Ah, academia.  Donda is actually quite a brilliant scientist.  In many ways, he is the model scientist.  He challenges orthodoxy, designs an experiment to test a hypothesis, his results replicate, and vindicate his unorthodox view.  Smart guy.  His approach to the sociology of academia, though, is either a brilliant exploitation of the weaknesses of the institution, or just plain douchey.  You decide.

You see, Donda looks around and asks, how do I get funding?  How do I exploit the biases of those around me, silly and nonsensical though they may be?  The woke forward would probably include the belief in magic among Donda's African patrons as part of the racist nature of the story, but the problem with any such assertion is that critical theory demands that we not assert the primacy of science, rationalism, nor empiricism, and that we not reject such belief systems.  Change the context, change the players a bit, and the assertion of scientific rationalism becomes the assertion of "white supremacy" to the very types who write such a forward as a preface to the new version to Memoirs, in which case we cannot simultaneously criticize this element of the story, while criticizing the elevation of scientific rationalism to a unique status.  You can't both insist that we respect magic and accept that science is the way.

Regardless, Donda knows that he is full of shit, promising magic, but that's not the point for him.  The point is that he needs to dump information into a computer, and when you are an academic, the way through is to work with the existing orthodoxy around you, stupid though it may be.  So, he does.  Telling his patrons that magic is fake would do as little good as telling his real theory to the European scientific community.  Why?  Because it doesn't fit within their existing paradigm, in Kuhn's terminology.  So, he's fucking with everyone, because that's the only way to work.

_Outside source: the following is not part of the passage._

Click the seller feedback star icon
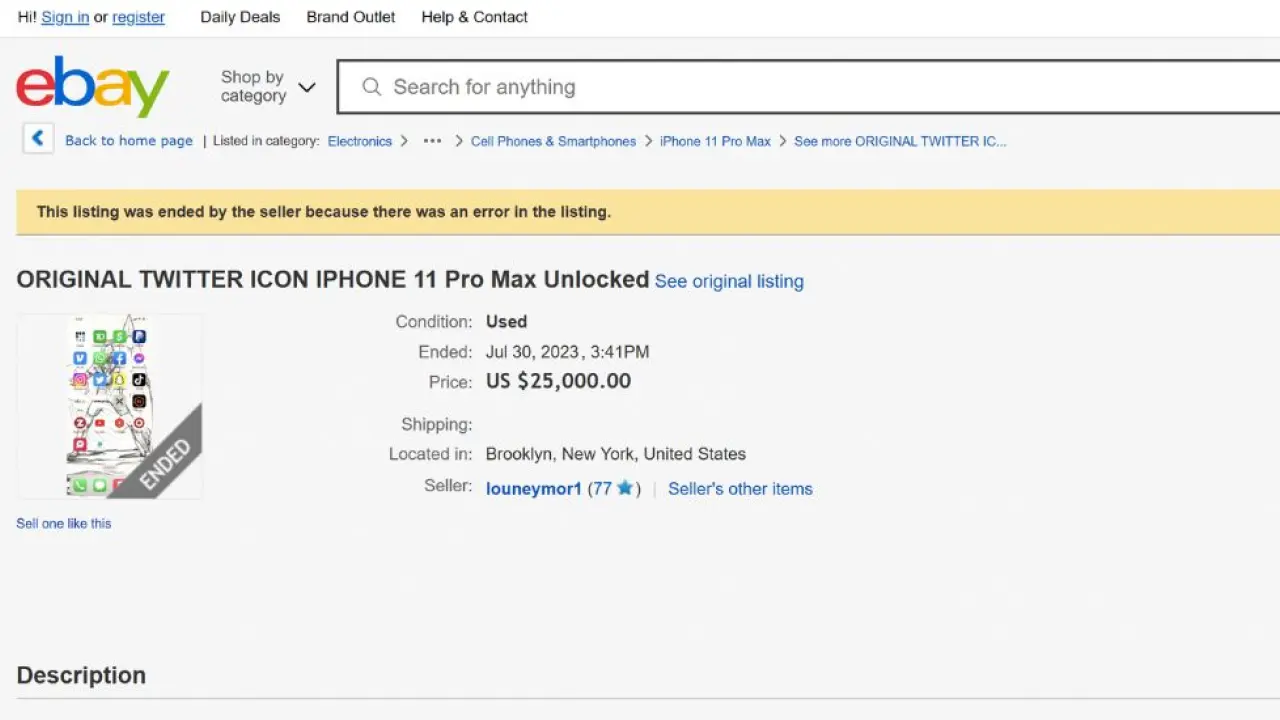The image size is (1280, 720). click(625, 488)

To a significant degree, Donda stumbles into his ideas, but from a scientific perspective, that's both a) fine, and b) how things frequently work anyway.  The real question is the question of how we respond to controversial ideas.  Yet, how was he to get a grant?  Here's the real challenge.  If his idea is sufficiently absurd, then even if right, he's going to have a very hard time getting a grant legitimately, and there is no easy answer to that.  His bigger problem is that even after having tested his hypothesis, because he has made a clown of himself through dishonest means, no one will believe him anymore.

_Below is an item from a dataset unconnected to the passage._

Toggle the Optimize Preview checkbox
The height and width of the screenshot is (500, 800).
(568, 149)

But he did what he needed to do.  He appealed to an existing orthodoxy.  Sadly, that is how academia often works.  The orthodoxy to which Donda appealed was not a scientific orthodoxy, but many orthodoxies are not.  Even within modern American academia, there are orthodox ideas driven by political ideology directly contradicted by science, which we are simply not allowed to challenge openly.

And that's why Donda did what Donda did.

But hey, such people can complain to me when give up their Marx fixations.  I won't hold my breath.

Living Colour, "Information Overload," live.  The studio version is on Time's Up.  Vernon Fucking Reid.